Armenian Groups Slam University For Honoring Ahmadinejad

ARMENIAN GROUPS SLAM UNIVERSITY FOR HONORING AHMADINEJAD
Ben Harris

JTA Wire Service
Baltimore Jewish Times, MD
Oct 29 2007

Armenian Americans slammed the decision by a university in the Armenian
capital of Yerevan to honor Iranian President Mahmoud Ahmadinejad.

Ahmadinejad during a state visit to Armenia last week was presented
with a gold medal and an honorary doctorate Monday from Yerevan
State University.

An editorial in the Armenian weekly, the house organ of the Armenian
National Committee of America, condemned the university, noting that
Ahmadinejad is a Holocaust denier who has disregarded historical
research.

"The university’s decision to bestow an honorary doctorate is simply
unacceptable," the editorial said. "We are surprised that as the
officials in charge of the alma mater of a nation that rose from
the ashes of another genocide, they did not take this fact into
consideration before deciding to award the honorary degree."

Ahmadinejad’s visit came as Armenian Americans and their supporters
continued to press for a resolution in Congress recognizing the World
War I-era killings of Armenians by Turkey as genocide.

Part of their campaign has focused on the Anti-Defamation League,
which initially refused to use the word genocide to describe the
killings but backtracked amid opposition from its leadership in the
Boston area — home to one of the highest concentrations of Armenians
in the country. The ADL called the massacre of Armenians "tantamount
to genocide."

Despite the shift the ADL, along with other major U.S. Jewish groups,
continue to oppose a congressional resolution out of concern for its
impact on Turkish ties with Israel and the United States.

Consequently, the Armenian activists’ campaign against the ADL has
not eased.

A Web site, No Place For Denial, continues to accuse the ADL of
genocide denial, alleging that its statements on the subject have
been ambiguous, a charge the ADL denies.
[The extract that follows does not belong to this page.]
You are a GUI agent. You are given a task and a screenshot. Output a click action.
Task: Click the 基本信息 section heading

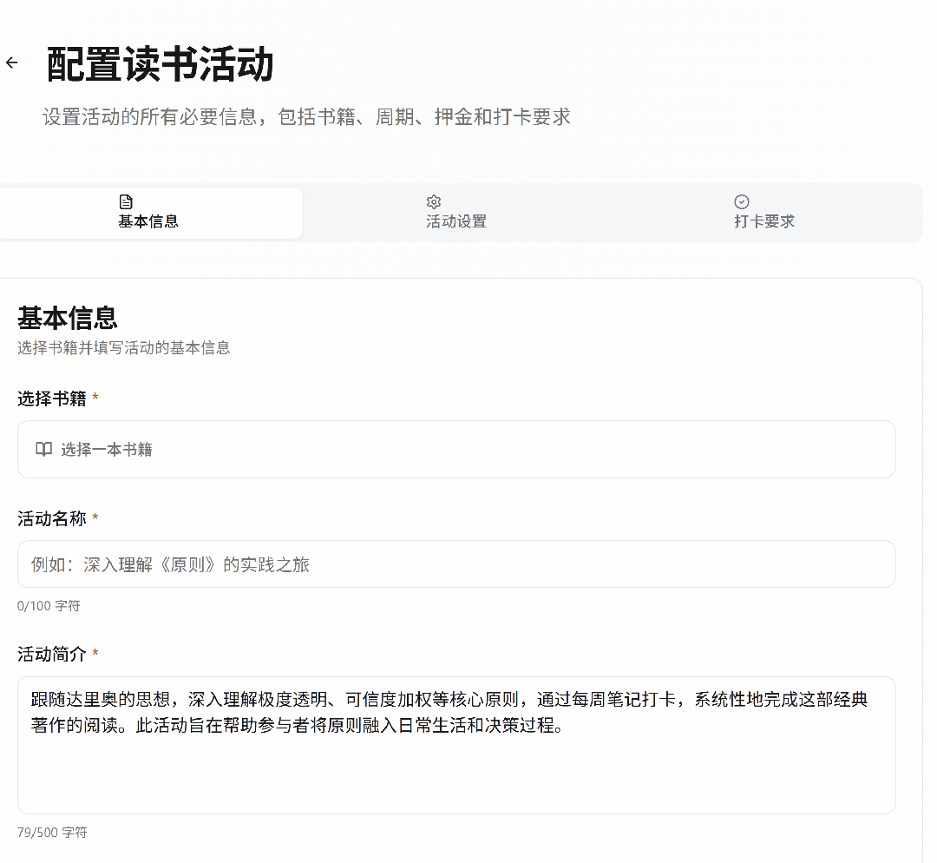[68, 318]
The continuing momentum has
led several communities in the Boston area to end their partnerships
with a highly regarded anti-bigotry program sponsored by the ADL.
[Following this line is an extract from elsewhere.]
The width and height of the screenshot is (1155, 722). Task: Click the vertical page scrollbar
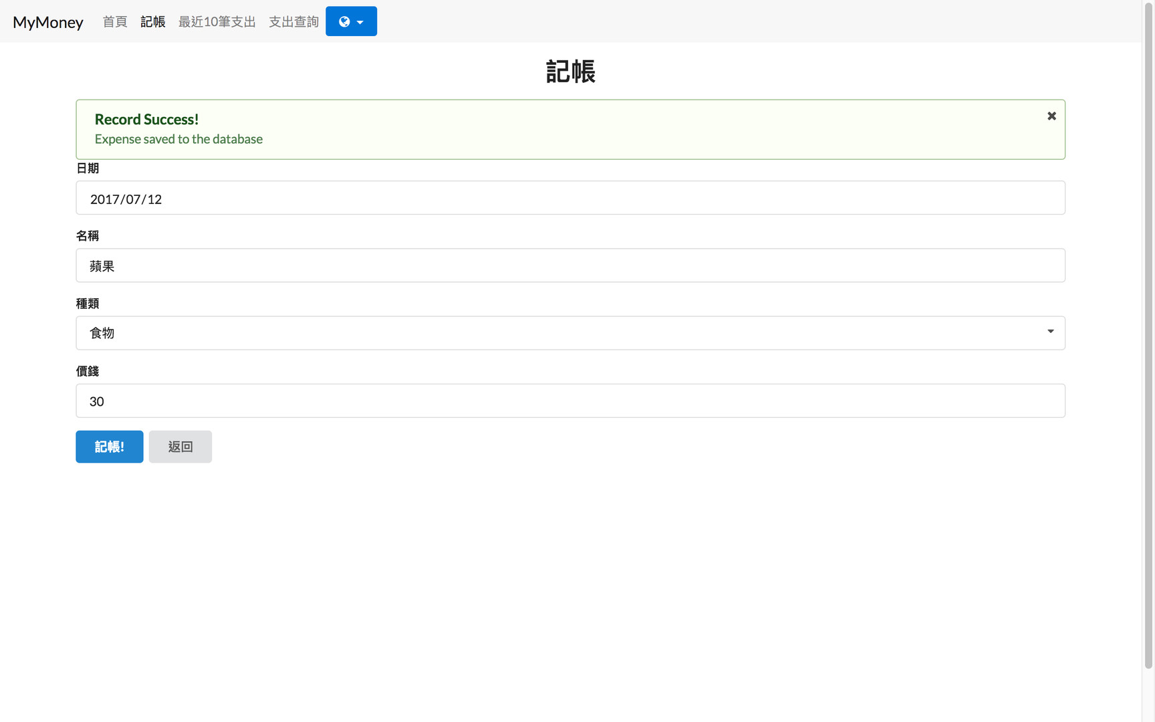(1148, 334)
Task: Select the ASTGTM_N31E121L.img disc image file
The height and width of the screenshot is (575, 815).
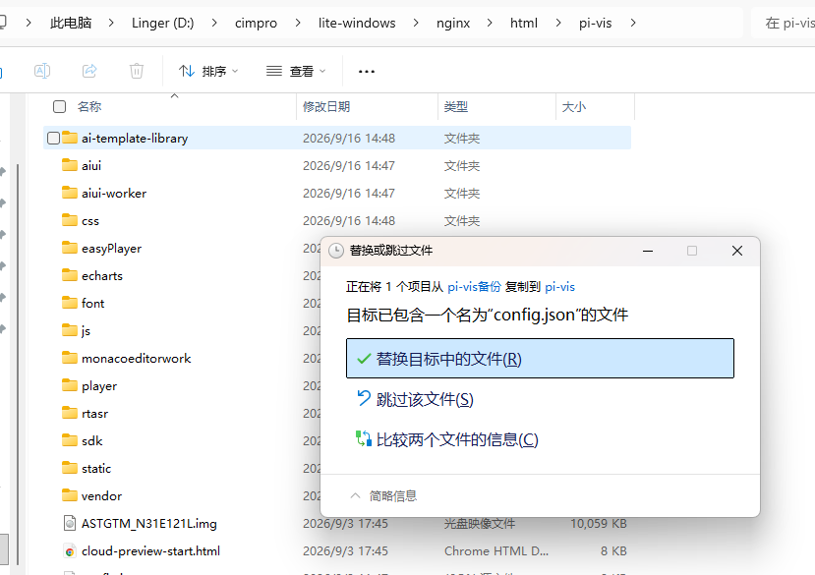Action: [x=148, y=523]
Dikran Kaligian, chairman of the Armenian National Committee of
America’s Eastern Region, rejected the suggestion to mount a similar
campaign against Yerevan State University, asserting that such a
comparison was "apples and oranges."

The proper analogue to the ADL, Kaligian said, is not Yerevan State
but ANCA, which is the largest Armenian grass-roots organization in
the United States. The organization is an affiliate of the Armenian
Revolutionary Federation, an international political party founded
in 1890.

Kaligian said ANCA has never taken an ambiguous position on the
Holocaust. The ADL, by contrast, has endorsed a proposal for Armenia
and Turkey to form a joint commission to arrive at a resolution of
the issue, a step Armenians adamantly reject.
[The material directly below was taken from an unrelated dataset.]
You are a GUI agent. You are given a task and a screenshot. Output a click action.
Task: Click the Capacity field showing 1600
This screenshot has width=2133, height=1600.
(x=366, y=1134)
"The ANCA has never called for further study of the Holocaust,"
Kaligian said. "That’s the analogy you have to make, and I think
we’ve been very clear on it."

Both Kaligian and Sevag Arzoumanian, who runs No Place for Denial,
agree that it was appropriate for Ahmadinejad to be invited to Armenia,
a landlocked country that depends on good relations with its neighbors
for trade and energy. But they said bestowing an academic honor was
one step too far.

In an e-mail to JTA, Arzoumanian wrote, "How can Yerevan State
University give an academic degree, however symbolic, to someone
who takes the intellectually dishonest position that there needs
to be further research and academic conferences to determine if the
Holocaust occurred? What were they thinking? I think the YSU made a
terrible error of judgment, both academically and morally."